A Roma Grazia Toderi all'insegna della leggerezza

Nella prestigiosa sede dell'Accademia di San Luca l'intervista al vicepresidente e curatore della mostra Marco Tirelli

«We mark» (2019) di Grazia Toderi
Guglielmo Gigliotti |  | Roma

Dal 9 giugno al 30 luglio, l’Accademia nazionale di San Luca ospita una grande mostra di Grazia Toderi, «Marco. (I mark we mark)», che si snoderà in vari ambienti della sua sede, il seicentesco Palazzo Carpegna, a pochi passi dalla Fontana di Trevi. Nelle ampie sale del primo piano, nel cortile, e poi lungo la rampa elicoidale progettata dal Borromini, si articoleranno fotografie, video, disegni, mappe, proiezioni luminose, tutte all’insegna del rapporto tra territorio fisico e territorio interiore.

La mostra nasce da un confronto tra Toderi e suo fratello agronomo, sul tema del passaggio degli individui in regioni specifiche della terra. L’intreccio delle riflessioni ha attraversato i temi degli elementi fondamentali della vita, ovvero acqua, terra, aria, fuoco, giungendo all’idea di una mostra quale compimento naturale di un iter dialogico e spirituale.

A curare la mostra è Marco Tirelli, vicepresidente dell’Accademia nazionale di San Luca, e da gennaio prossimo successore di Paolo Icaro alla presidenza dell’istituzione nata alla fine ‘500. «Con la Toderi inizia una serie di mostre “leggere” in senso calviniano», spiega Tirelli. «Si tratta di togliere forza di gravità ai temi portanti della vita e della cultura, onde stimolare la capacità di volo intrinseca in ogni cosa. Chi meglio della Toderi? Lei guarda sempre verso l’alto, e da lì sorvola realtà lontane, ispirando nuovi modelli cosmologici…».

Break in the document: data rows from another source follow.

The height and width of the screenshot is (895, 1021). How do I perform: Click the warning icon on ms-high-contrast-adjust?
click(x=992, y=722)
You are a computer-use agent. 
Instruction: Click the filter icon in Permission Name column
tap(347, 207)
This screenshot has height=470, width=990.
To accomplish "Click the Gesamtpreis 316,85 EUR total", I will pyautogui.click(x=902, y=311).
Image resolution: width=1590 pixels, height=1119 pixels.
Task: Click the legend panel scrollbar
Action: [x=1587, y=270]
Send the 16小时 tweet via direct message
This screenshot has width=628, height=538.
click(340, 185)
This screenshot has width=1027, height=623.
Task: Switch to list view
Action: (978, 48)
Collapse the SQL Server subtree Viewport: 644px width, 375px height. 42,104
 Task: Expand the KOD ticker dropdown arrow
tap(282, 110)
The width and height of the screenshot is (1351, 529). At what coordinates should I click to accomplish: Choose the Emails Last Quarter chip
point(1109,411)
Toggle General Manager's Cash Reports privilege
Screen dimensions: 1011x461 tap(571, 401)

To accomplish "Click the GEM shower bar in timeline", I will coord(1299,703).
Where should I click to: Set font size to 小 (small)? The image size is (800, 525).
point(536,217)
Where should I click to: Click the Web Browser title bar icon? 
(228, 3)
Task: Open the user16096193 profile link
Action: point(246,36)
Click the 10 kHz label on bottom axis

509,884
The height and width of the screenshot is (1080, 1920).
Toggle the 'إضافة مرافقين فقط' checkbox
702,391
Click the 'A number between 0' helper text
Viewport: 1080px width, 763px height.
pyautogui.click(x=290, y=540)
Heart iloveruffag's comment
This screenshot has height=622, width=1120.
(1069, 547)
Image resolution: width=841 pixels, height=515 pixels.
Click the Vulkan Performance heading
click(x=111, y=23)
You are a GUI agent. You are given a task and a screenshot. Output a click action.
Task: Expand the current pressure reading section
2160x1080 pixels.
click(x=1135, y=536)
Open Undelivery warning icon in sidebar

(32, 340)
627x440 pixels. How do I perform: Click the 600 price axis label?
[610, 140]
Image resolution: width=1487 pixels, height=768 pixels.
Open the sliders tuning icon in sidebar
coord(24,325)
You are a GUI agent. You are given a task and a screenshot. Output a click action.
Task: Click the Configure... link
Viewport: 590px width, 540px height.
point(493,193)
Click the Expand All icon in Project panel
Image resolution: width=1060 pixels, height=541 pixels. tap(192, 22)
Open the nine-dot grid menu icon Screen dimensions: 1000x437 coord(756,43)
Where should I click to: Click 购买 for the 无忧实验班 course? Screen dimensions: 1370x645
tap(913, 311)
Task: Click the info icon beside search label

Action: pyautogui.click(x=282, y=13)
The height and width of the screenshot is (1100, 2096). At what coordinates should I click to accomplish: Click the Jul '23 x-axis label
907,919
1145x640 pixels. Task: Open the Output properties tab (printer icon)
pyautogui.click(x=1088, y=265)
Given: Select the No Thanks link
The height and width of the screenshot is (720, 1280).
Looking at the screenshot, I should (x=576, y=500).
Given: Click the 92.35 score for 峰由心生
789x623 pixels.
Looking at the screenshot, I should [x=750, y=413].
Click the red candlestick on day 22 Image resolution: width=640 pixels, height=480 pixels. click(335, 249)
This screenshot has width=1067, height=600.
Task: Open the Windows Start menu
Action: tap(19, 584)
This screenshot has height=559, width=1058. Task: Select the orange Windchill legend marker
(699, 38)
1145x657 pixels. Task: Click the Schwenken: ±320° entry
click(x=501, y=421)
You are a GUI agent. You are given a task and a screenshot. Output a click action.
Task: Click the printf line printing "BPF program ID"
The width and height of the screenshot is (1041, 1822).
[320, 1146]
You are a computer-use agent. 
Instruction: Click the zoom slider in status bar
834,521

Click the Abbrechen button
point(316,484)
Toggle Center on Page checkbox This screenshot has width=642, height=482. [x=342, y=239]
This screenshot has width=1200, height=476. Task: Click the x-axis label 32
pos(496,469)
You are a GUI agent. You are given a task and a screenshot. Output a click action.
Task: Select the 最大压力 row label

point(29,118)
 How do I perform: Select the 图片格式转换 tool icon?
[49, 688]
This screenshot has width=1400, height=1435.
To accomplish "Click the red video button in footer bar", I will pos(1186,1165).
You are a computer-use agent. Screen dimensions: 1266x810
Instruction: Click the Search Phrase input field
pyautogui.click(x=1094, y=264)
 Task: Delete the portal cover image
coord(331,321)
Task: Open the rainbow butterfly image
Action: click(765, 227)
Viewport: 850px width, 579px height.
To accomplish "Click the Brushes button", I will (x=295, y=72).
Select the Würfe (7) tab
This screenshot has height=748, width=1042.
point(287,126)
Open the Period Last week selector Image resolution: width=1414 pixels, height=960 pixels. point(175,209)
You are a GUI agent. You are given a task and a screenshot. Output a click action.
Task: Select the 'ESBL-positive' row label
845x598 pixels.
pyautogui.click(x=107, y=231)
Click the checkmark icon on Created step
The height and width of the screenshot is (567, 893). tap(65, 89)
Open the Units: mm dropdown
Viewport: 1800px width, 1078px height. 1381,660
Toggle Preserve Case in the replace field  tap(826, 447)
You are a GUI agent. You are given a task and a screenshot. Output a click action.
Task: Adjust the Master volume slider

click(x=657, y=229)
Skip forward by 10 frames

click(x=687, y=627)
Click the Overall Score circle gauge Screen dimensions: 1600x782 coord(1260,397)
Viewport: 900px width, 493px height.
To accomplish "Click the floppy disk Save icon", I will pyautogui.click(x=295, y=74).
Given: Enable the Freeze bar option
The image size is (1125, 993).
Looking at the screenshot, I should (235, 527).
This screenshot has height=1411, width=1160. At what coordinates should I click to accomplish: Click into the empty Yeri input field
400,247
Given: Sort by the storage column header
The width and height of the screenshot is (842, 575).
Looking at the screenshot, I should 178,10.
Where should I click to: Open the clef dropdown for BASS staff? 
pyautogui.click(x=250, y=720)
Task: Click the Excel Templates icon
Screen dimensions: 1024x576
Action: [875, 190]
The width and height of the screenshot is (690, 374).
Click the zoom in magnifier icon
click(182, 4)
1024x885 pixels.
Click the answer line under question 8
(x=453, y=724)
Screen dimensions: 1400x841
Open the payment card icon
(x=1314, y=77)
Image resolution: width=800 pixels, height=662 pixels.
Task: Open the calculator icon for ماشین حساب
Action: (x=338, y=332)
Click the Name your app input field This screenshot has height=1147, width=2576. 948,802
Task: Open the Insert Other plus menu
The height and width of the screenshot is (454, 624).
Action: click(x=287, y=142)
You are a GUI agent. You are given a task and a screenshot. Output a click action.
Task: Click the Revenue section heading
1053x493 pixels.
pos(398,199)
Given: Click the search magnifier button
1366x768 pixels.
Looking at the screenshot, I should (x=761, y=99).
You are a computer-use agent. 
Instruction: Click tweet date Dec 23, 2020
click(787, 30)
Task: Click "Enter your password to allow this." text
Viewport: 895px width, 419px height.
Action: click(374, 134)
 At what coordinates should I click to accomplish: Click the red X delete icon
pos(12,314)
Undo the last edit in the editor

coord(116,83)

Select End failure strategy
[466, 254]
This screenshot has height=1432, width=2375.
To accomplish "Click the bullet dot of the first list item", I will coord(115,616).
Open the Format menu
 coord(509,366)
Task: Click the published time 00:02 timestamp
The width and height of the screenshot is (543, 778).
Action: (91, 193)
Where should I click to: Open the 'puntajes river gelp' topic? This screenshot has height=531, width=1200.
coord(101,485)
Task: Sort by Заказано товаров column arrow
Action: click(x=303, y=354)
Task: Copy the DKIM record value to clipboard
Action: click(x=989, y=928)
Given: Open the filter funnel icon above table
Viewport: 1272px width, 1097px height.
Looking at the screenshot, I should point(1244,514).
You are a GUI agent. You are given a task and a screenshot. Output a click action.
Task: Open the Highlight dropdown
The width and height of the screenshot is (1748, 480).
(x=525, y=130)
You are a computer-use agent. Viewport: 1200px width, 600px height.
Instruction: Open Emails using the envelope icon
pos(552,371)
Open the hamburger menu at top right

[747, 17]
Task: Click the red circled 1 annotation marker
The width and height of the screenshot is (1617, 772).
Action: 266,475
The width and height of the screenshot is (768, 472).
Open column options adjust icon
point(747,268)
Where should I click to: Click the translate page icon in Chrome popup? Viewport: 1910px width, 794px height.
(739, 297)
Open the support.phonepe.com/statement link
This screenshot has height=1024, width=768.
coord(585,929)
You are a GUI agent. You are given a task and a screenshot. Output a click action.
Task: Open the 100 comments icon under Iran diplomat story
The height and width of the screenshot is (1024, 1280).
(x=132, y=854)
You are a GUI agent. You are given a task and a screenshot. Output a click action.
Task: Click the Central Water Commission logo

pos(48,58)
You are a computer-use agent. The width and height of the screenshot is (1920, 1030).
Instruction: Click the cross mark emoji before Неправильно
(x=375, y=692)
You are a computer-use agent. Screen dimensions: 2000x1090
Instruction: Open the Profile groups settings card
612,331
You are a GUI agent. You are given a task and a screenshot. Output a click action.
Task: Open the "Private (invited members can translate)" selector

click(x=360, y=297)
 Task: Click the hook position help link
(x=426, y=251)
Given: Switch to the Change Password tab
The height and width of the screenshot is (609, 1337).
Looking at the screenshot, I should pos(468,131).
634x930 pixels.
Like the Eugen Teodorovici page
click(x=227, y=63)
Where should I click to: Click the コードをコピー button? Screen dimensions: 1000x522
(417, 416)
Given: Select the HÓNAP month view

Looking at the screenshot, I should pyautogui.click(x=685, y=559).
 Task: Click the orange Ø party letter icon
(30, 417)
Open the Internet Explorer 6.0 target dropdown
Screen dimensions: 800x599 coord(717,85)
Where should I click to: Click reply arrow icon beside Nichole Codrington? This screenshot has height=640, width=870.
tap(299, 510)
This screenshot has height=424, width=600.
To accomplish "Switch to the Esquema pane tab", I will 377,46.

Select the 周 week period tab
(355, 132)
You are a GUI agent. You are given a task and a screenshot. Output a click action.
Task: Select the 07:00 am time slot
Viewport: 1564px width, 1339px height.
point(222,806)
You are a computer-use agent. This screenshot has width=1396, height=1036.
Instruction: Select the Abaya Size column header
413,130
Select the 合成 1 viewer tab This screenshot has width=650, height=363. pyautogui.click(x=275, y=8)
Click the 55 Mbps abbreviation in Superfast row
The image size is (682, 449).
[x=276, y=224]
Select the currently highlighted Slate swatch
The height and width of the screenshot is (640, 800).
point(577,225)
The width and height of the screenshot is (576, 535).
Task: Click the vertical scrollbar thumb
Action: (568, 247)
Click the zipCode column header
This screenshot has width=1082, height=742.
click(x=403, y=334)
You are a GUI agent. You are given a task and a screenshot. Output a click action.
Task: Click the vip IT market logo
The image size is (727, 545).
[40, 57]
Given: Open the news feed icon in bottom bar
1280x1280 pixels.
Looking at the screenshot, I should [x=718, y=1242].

L’Accademia di San Luca avvia quindi un nuovo corso. Quali sono gli appuntamenti che si possono anticipare?
Il 13 settembre ospitiamo il primo grande convegno di una serie sulla figura di Germano Celant. L’iniziativa è promossa dall’Accademia di San Luca, in collaborazione con lo Studio Celant, e coinvolgerà studiosi e personalità della Fondazione Prada, della Fondazione Cini, del MaXXI, del Madre, del Museo Pecci di Prato, della Biennale di Venezia. È il primo grande approfondimento su questa figura cardine della cultura italiana degli ultimi cinquant’anni. In questi giorni, inoltre, sto lavorando a una mostra di Giulio Paolini, che ospiteremo in Accademia in primavera.

Cosa l’ha spinta ad assumersi l’onere e l’onore di guidare un nuovo corso all’Accademia di San Luca?
Il bisogno di renderla viva, attuale, aperta. Lo si fa attingendo a tutte le visioni possibili sull’arte, di ieri, ma anche di oggi e di domani. Una visione è molto più del visibile, e non si limita all’arte, ma si estende al pensiero globale e interdisciplinare sul mondo. Per questo ho voluto intitolare «La Visione» un ciclo a cadenza mensile di lectio magistralis sui grandi temi filosofici connessi al «vedere» in senso lato: il 22 giugno, per esempio, ospitiamo Giacomella Orofino, docente dell’Università di Napoli L’Orientale, sul tema «Metafisica della luce nel Buddhismo tibetano». È che le sembianze sono solo uno stadio della realtà. La forma incorpora infiniti strati. In Accademia li scandaglieremo fin dove possibile.